La 31e édition de La Folle Journée de Nantes s’est achevée le 2 février avec un succès retentissant. Sur 140 000 billets mis en vente, 135 000 ont trouvé preneur, confirmant l’attachement du public à cet événement annuel. L’annonce brutale, quelques semaines auparavant, d’une baisse de 70 % des subventions culturelles dans la région Pays de la Loire n’a fait que renforcer cette mobilisation.

Avec plus de 300 concerts répartis sur cinq jours, près de 2 000 artistes issus des cinq continents et un répertoire de plus de 1 800 œuvres, l’organisation de l'événement force le respect. Malgré les difficultés que traverse le milieu culturel, cette fête bien ancrée dans le paysage nantais a su maintenir son élan. Comme l’a affirmé son fondateur et directeur artistique, René Martin, lors de la conférence de presse du dimanche 2 février : « La Cité (des Congrès de Nantes) est un vaisseau qui sait s’adapter. De la Covid, on s’en est sorti, on s’en sortira donc cette fois-ci. » Une conviction qui, sans doute, fait la force et la résilience de l'événement.

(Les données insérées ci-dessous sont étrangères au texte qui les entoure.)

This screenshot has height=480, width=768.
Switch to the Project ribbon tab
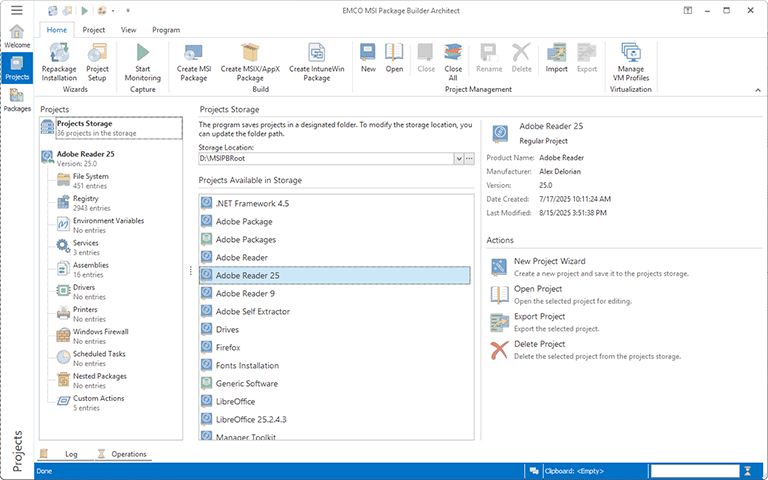94,30
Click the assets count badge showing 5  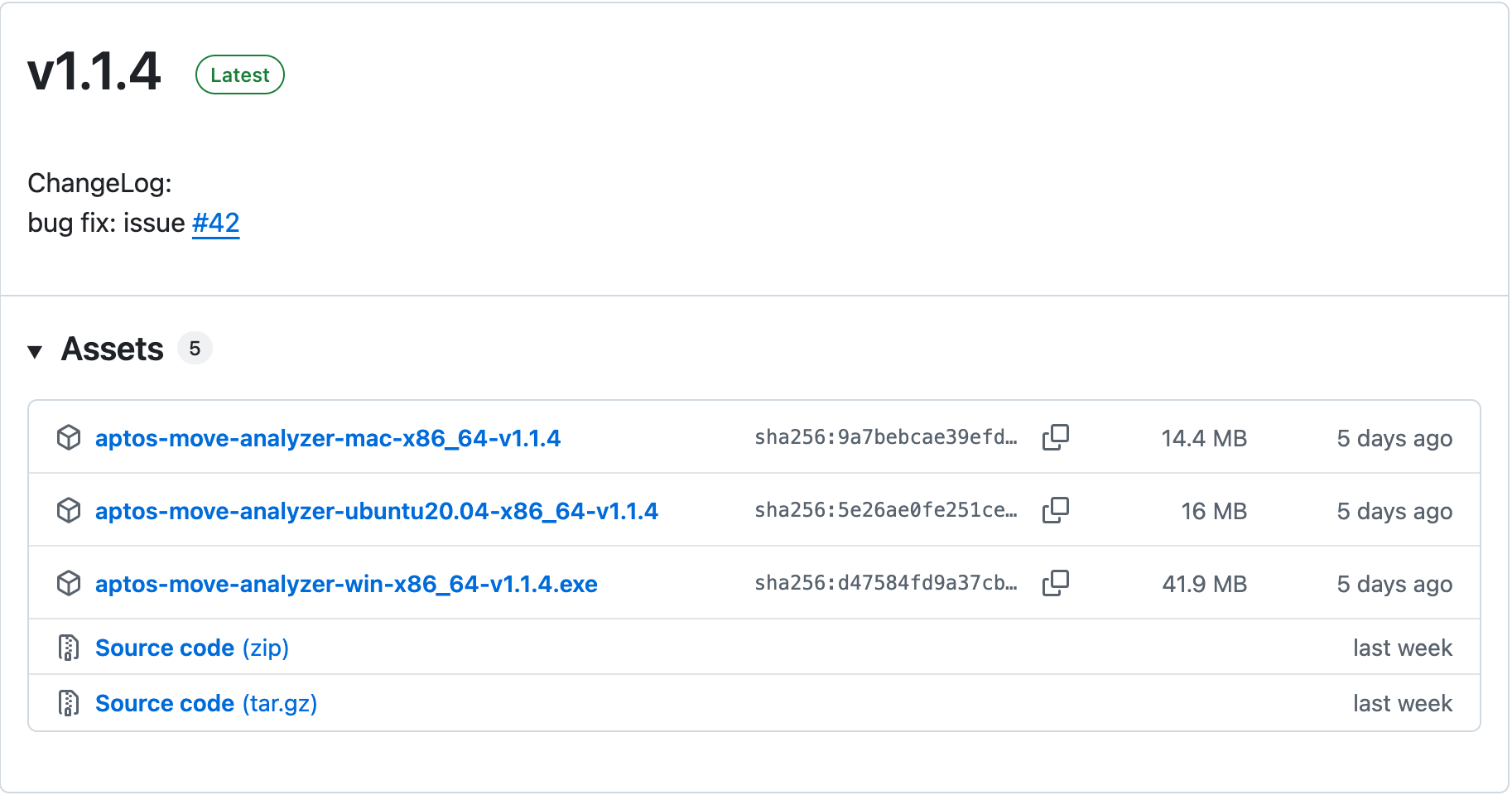[x=195, y=349]
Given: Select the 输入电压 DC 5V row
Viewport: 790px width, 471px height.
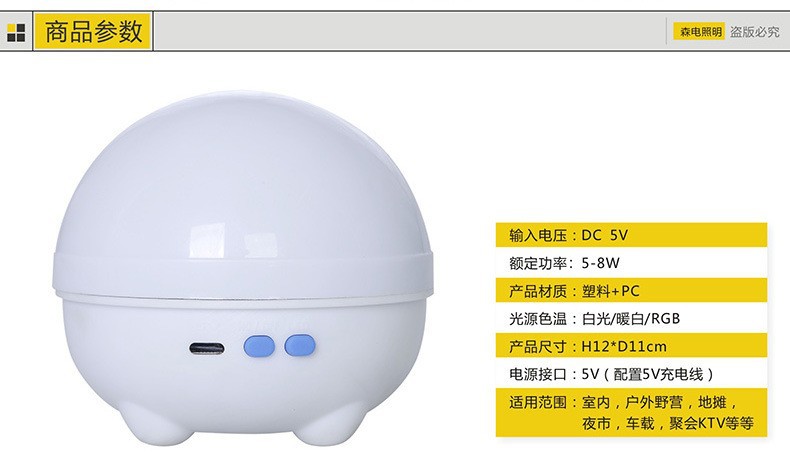Looking at the screenshot, I should click(631, 235).
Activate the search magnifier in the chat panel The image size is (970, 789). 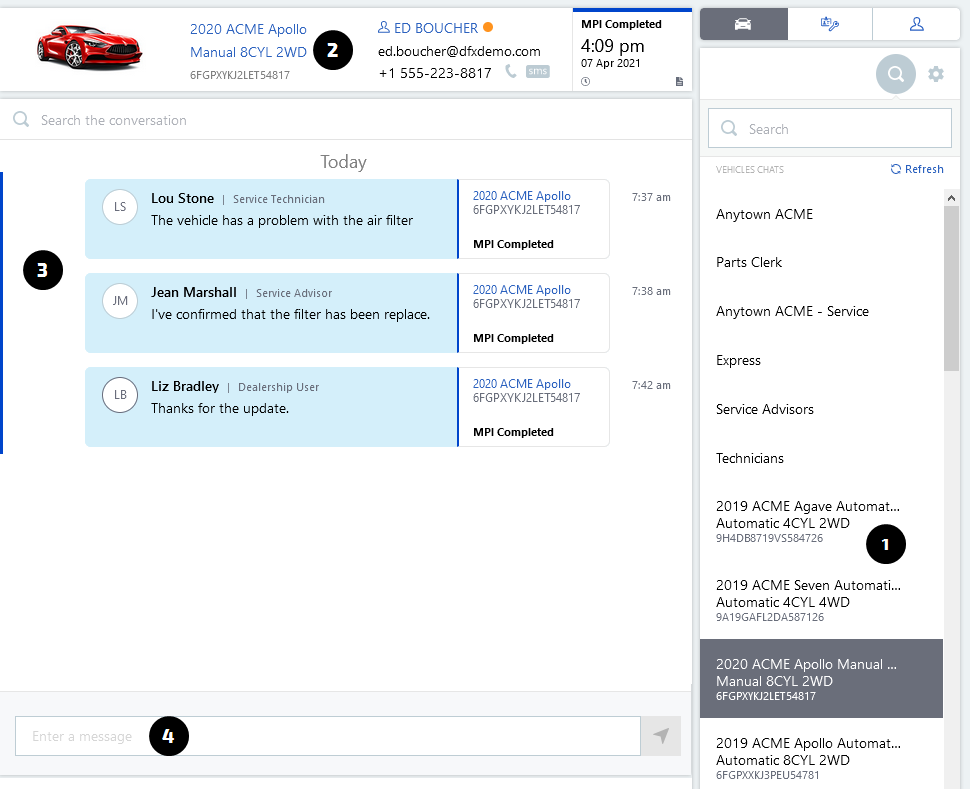[x=895, y=73]
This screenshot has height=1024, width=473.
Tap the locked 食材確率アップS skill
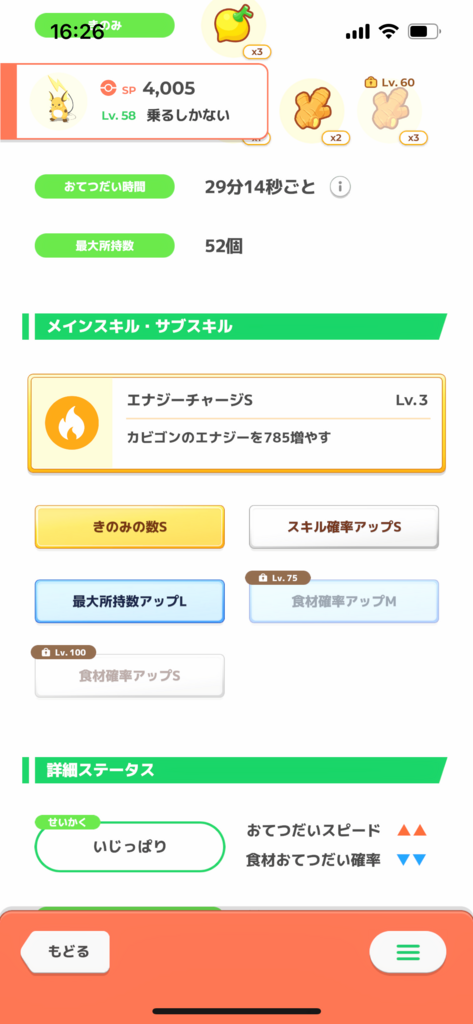tap(129, 675)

Sophia Liu, jeune prodige du clavier

La Folle Journée s’est imposée comme un tremplin pour les jeunes artistes, notamment les pianistes. Il y a plus de dix ans, Alexandre Kantorow faisait ses débuts avec orchestre sur la grande scène de la Cité des Congrès. Cette année, c’est Sophia Liu, une Canadienne de 16 ans elle aussi, qui a marqué les esprits par ses interprétations magistrales. Récemment produite à la Fondation Louis Vuitton, cette élève de Dang Thai Son est un véritable phénomène. Son programme – les Troisième et Quatrième Impromptus de Schubert, Andante Spianato et Grande Polonaise Brillante et les Variations sur "Là ci darem la mano" de Chopin – ne semblait pas, de prime abord, révéler une singularité particulière. Pourtant, dès qu’elle pose les mains sur le clavier, elle captive par une musicalité fluide et naturelle. Son talent réside aussi dans les subtiles surprises qu’elle introduit, jouant en forte là où personne ne l’attend, et ce, sans la moindre extravagance. Dans Chopin, sa personnalité musicale s’affirme pleinement. L'équilibre qu’elle confère à Andante Spianato et Grande Polonaise Brillante – une œuvre où les motifs répétitifs peuvent parfois nuire à la structure – est remarquable. La pièce, souvent plate sous des doigts moins inspirés, se révèle pleine de nuances et de relief. Dans les Variations sur « Là ci darem la mano », elle offre un véritable bel canto pianistique, avec une vocalité si prégnante qu’on croirait entendre les respirations d’un chanteur. L’atmosphère théâtrale de l’opéra se dessine naturellement, avec des jeux d’ombre et de lumière presque visuels. Au fil des variations, elle fait surgir les différents personnages de Don Giovanni avec une éloquence saisissante. Une telle maîtrise sans une virtuosité gratuite est rare, surtout à son âge. Son avenir s’annonce des plus prometteurs.

Beaux claviers

La Folle Journée, toujours fidèle à son engagement envers l'excellence, a mis en lumière cette année encore des talents exceptionnels au clavier. Adam Laloum, dont le nom est synonyme de profondeur et de sensibilité, a fasciné son public avec deux œuvres majeures de Schumann, dans le cadre de la thématique « Leipzig 1838" » : Kreisleriana et la Novellette op. 21 n° 8. Si Kreisleriana est un terrain familier pour de nombreux pianistes, peu s’attaquent aux Novellettes. De cette œuvre qui s’étale sur une cinquantaine de minutes, pleine de contrastes et d'émotions, il a choisi la huitième et dernière, la plus ample, qui partage avec Kreisleriana une certaine similitude d’esprit. L’exécution de Laloum, le samedi 1er février à 11h15, a transcendé l’heure matinale, et son interprétation immersive du répertoire romantique allemand a transporté les spectateurs dans un autre monde, riche en nuances et en poésie.